** start Listed records **

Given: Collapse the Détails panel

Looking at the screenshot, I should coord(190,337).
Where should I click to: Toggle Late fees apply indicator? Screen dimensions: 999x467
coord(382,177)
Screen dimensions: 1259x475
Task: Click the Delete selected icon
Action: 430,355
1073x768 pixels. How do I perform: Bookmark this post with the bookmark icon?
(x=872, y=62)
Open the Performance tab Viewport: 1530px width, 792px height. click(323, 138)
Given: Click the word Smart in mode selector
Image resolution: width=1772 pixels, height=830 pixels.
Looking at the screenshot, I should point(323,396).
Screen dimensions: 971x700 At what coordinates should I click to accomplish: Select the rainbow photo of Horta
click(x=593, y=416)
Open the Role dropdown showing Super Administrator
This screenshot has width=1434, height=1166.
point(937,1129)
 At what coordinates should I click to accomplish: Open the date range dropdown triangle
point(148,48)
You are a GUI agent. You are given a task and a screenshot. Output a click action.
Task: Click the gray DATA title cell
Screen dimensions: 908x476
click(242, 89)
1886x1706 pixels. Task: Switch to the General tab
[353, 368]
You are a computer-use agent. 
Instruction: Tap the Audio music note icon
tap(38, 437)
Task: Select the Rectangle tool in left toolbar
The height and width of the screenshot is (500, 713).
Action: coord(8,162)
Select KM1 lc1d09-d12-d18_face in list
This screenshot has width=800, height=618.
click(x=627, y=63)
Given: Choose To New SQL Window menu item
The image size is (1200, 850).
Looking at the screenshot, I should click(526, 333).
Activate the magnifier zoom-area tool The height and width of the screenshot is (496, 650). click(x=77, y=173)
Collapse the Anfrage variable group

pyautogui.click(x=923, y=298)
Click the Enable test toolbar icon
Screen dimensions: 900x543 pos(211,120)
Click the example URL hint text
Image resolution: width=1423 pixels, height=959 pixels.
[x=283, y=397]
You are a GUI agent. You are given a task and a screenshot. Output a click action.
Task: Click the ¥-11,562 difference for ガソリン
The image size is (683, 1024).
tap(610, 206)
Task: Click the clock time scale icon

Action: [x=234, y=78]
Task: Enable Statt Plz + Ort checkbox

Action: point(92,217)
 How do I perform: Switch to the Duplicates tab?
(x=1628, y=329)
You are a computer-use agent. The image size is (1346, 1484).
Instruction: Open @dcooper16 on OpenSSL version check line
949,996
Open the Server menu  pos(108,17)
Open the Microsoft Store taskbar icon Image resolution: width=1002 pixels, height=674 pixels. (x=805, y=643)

** end Listed records **

Output the lines from the start of the records up to and including the line containing "click(x=627, y=63)" as a JSON list of strings, one string per line, leaving out blank lines.

[
  "Given: Collapse the Détails panel",
  "Looking at the screenshot, I should coord(190,337).",
  "Where should I click to: Toggle Late fees apply indicator? Screen dimensions: 999x467",
  "coord(382,177)",
  "Screen dimensions: 1259x475",
  "Task: Click the Delete selected icon",
  "Action: 430,355",
  "1073x768 pixels. How do I perform: Bookmark this post with the bookmark icon?",
  "(x=872, y=62)",
  "Open the Performance tab Viewport: 1530px width, 792px height. click(323, 138)",
  "Given: Click the word Smart in mode selector",
  "Image resolution: width=1772 pixels, height=830 pixels.",
  "Looking at the screenshot, I should point(323,396).",
  "Screen dimensions: 971x700 At what coordinates should I click to accomplish: Select the rainbow photo of Horta",
  "click(x=593, y=416)",
  "Open the Role dropdown showing Super Administrator",
  "This screenshot has width=1434, height=1166.",
  "point(937,1129)",
  " At what coordinates should I click to accomplish: Open the date range dropdown triangle",
  "point(148,48)",
  "You are a GUI agent. You are given a task and a screenshot. Output a click action.",
  "Task: Click the gray DATA title cell",
  "Screen dimensions: 908x476",
  "click(242, 89)",
  "1886x1706 pixels. Task: Switch to the General tab",
  "[353, 368]",
  "You are a computer-use agent. ",
  "Instruction: Tap the Audio music note icon",
  "tap(38, 437)",
  "Task: Select the Rectangle tool in left toolbar",
  "The height and width of the screenshot is (500, 713).",
  "Action: coord(8,162)",
  "Select KM1 lc1d09-d12-d18_face in list",
  "This screenshot has width=800, height=618.",
  "click(x=627, y=63)"
]